Socks bioceramics thermography foot temperature

Introduction

The human body is homoeothermic, i.e. it is able to maintain its core internal temperature within certain physiological limits regardless of the ambient temperature. Thermoregulation is the process by which excess heat is lost, with thermoreceptors in the skin playing a vital role in these mechanisms [1 –3]. There are several such mechanisms in the foot, e.g. blood flow, sweating and metabolic heat production [4].

Infrared thermography is a technique used to detect the amount of infrared radiation emitted by a body’s surface [5,6]. In the medical field, it provides a non-invasive method of analysing the skin’s surface and its physiological functions [7] since it requires no direct physical contact with the object under study. The technique has been used to diagnose breast cancer as well as in rheumatology, gynaecology and other fields. For the lower limbs, it has mostly been used in the cases of diabetes [8], peripheral vascular alterations [9] and diabetic neuropathy [1] as well as in textile analyses [10].

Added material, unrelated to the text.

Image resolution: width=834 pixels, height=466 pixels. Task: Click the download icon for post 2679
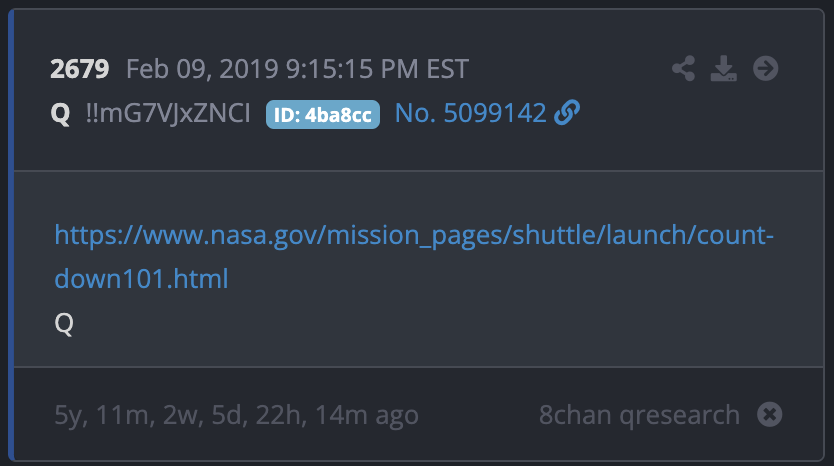click(x=723, y=69)
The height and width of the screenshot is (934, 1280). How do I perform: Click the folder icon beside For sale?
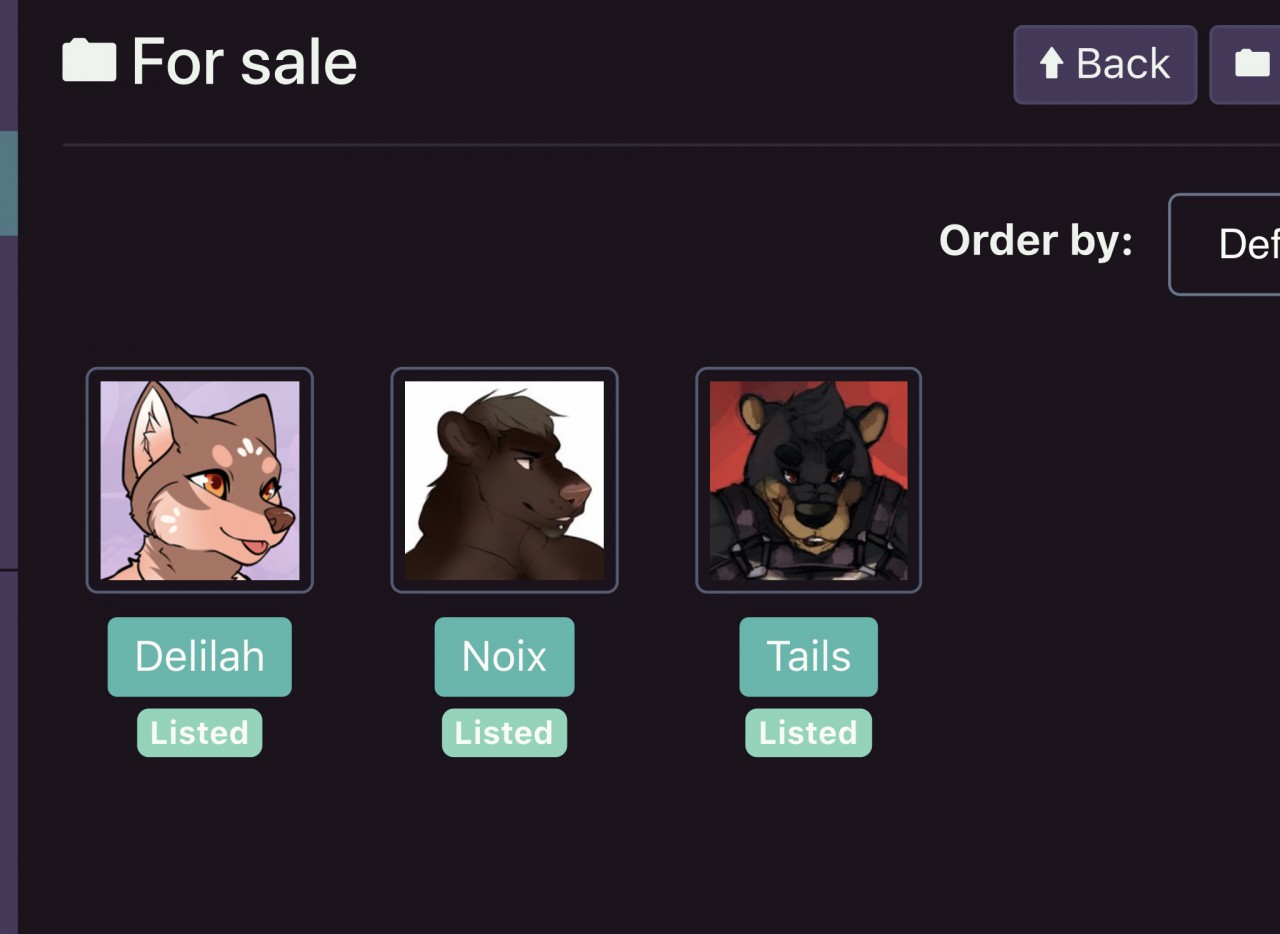click(89, 61)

Internal body heat increases during physical activity, and as a result, the skin exhibits increases in blood flow, sweating and temperature [11], which are all essential mechanisms for dissipating the heat generated [2,12,13]. Since during physical activity, the feet remain covered by athletic socks and shoes, and they undergo a rise in temperature [14]. The different mechanisms of heat transfer observed in the skin include conduction, convection, evaporation and radiation [15]. Socks can affect all of these mechanisms, with high-quality fibres allowing for better conduction of heat from the feet to the socks and shoes through direct contact.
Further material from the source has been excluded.